Let $O_1,O_2$ be the centers of $\omega_1,\omega_2.$ Assume that $X_1X_2$ passes through $M.$ If $U \equiv X_1Y_1 \cap O_1O_2,$ then $BS_1 \perp O_1O_2$ is the polar of $U$ WRT $\omega_1$ $\Longrightarrow$ Pencil $M(X_1,Y_1,S_1,U)$ is harmonic. Since $MS_1 \perp MU,$ then it follows that $AB,O_1O_2$ bisect $\angle X_1MY_1,$ i.e. $MY_1$ is the reflection of $X_1X_2$ across $AB.$ By similar reasoning, $MY_2$ is the reflection of $X_1X_2$ across $AB$ $\Longrightarrow$ $Y_1Y_2$ passes through $M.$

$ O_{2}MS_{2}X_{2} $ and $ MS_{1}X_{1}O_{1} $ are cyclic quadrilaterals because $ O_{2}M $ is perpendicular on $ AB $ and $ O_{2}X_{2} $ is perpendicular on $ S_{2}X_{2} $ and for the another is a similar proof. because $ X_{1},M,X_{2} $ are on a line then the angle $ S_{2}O_{2}X_{2} $ and the angle $ S_{1}O_{1}X_{1} $ are congruent. this also is the condition for the congruence of the angles $ S_{2}MY_{2} $ and $ S_{1}MY_{1} $ which means $ M $ in on the line $ Y_{1}Y_{2} $.

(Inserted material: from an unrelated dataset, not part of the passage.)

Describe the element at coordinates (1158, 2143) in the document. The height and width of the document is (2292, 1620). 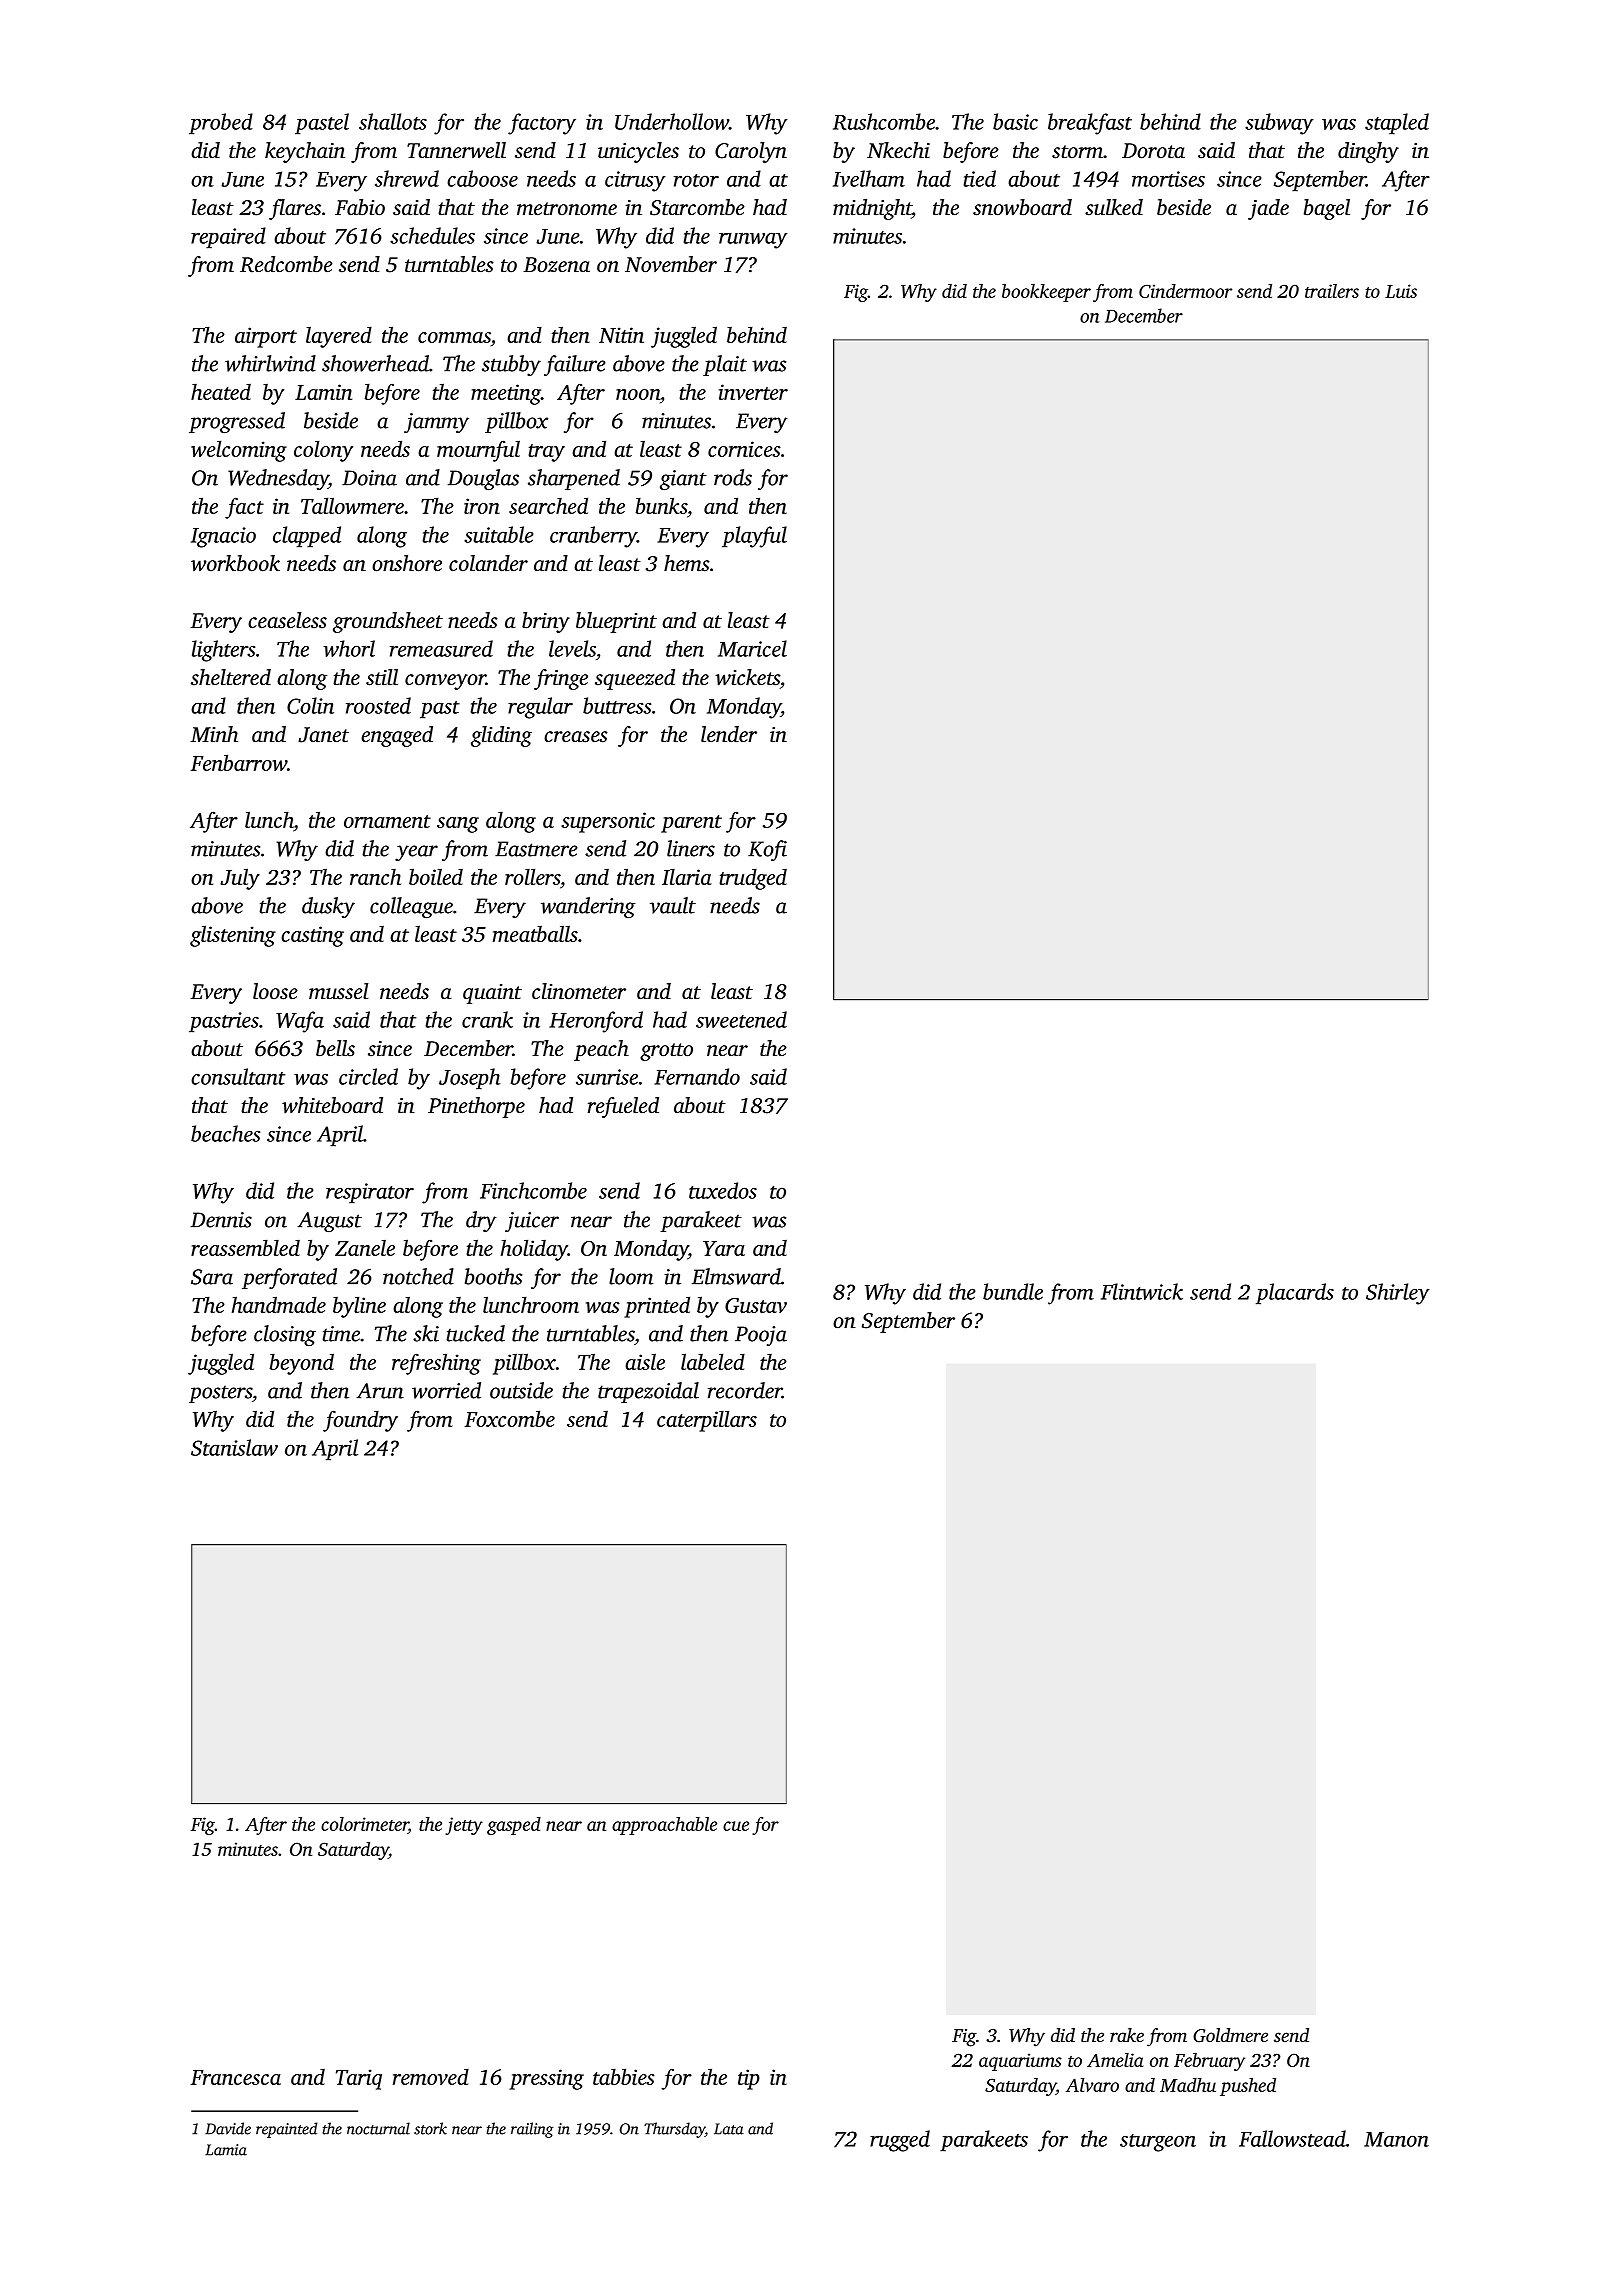
I see `sturgeon` at that location.
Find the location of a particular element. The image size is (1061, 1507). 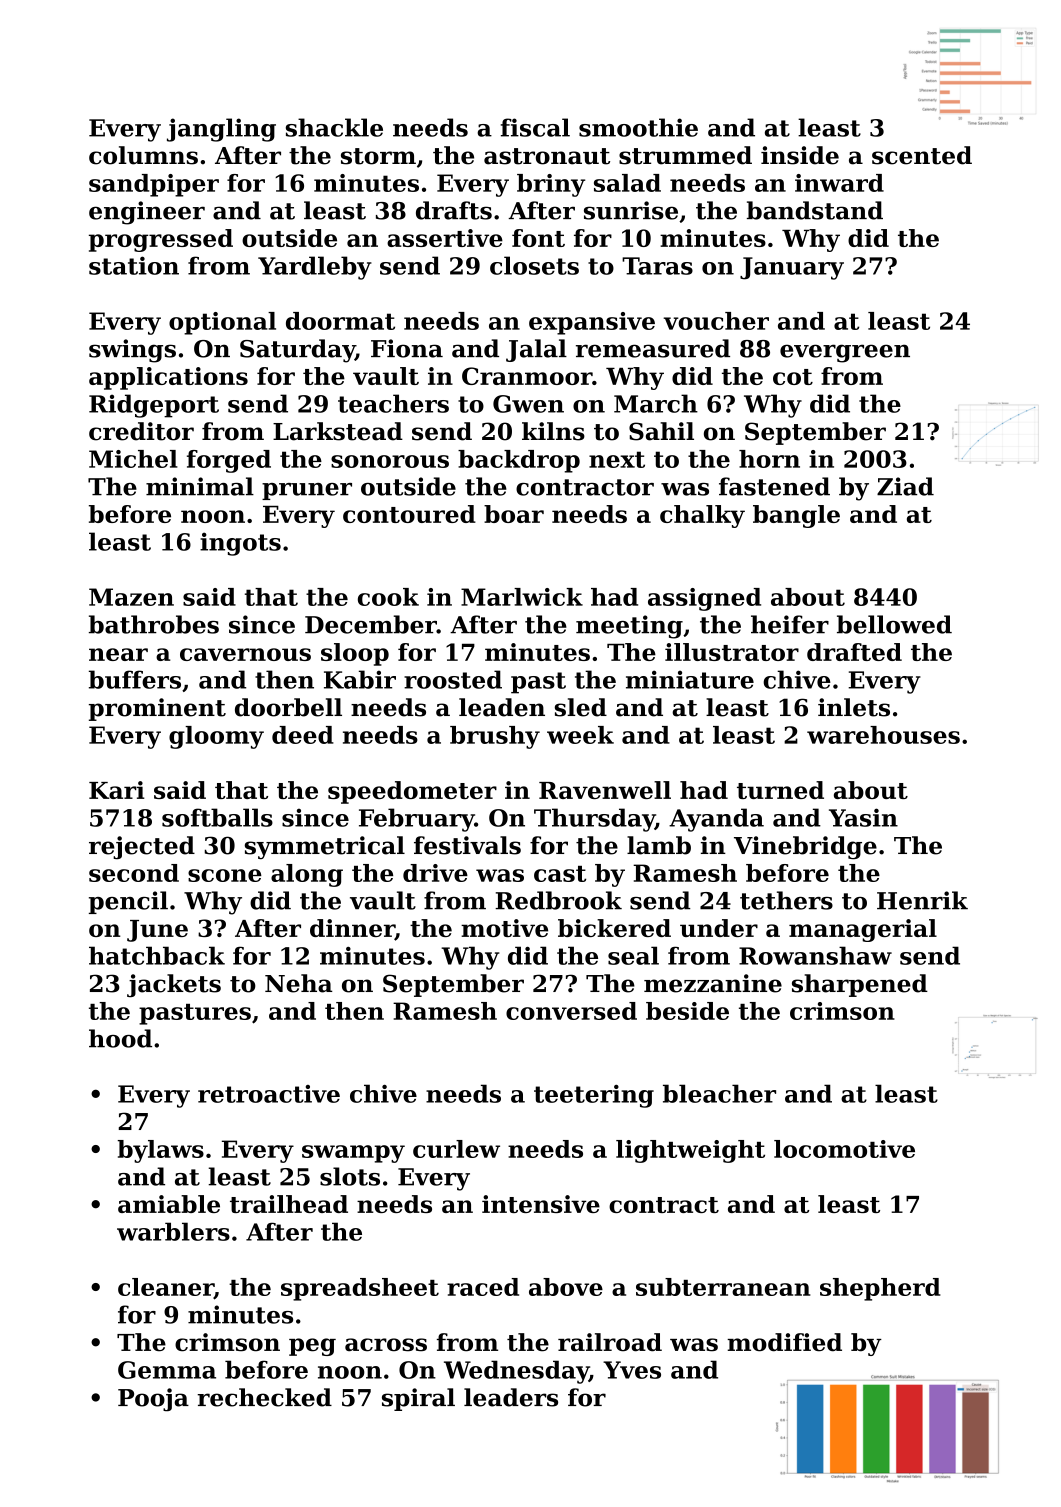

Solution: We consider the following assertion. The line $X_1X_2$ passes through $M$ if and only if the angle at which $\omega_1$ is visible from $S_1$ equals the angle by which $\omega_2$ is visible from $S_2$. Indeed, notice that $\angle O_2MS_2=90^{\circ}$ so the point $M$ lies on the circle passing through the points $S_2O_2X_2$ and we get that $\angle O_2MX_2=\angle O_2S_2X_2$. Similar arguments for $X_1$ yield that $X_1X_2$ are collinear if and only if $\angle O_2S_2X_2=\angle O_1S_1X_1$ which is the same as our assertion. Using the same argument for the other set of points, $Y_1$ and $Y_2$, we get the requested result.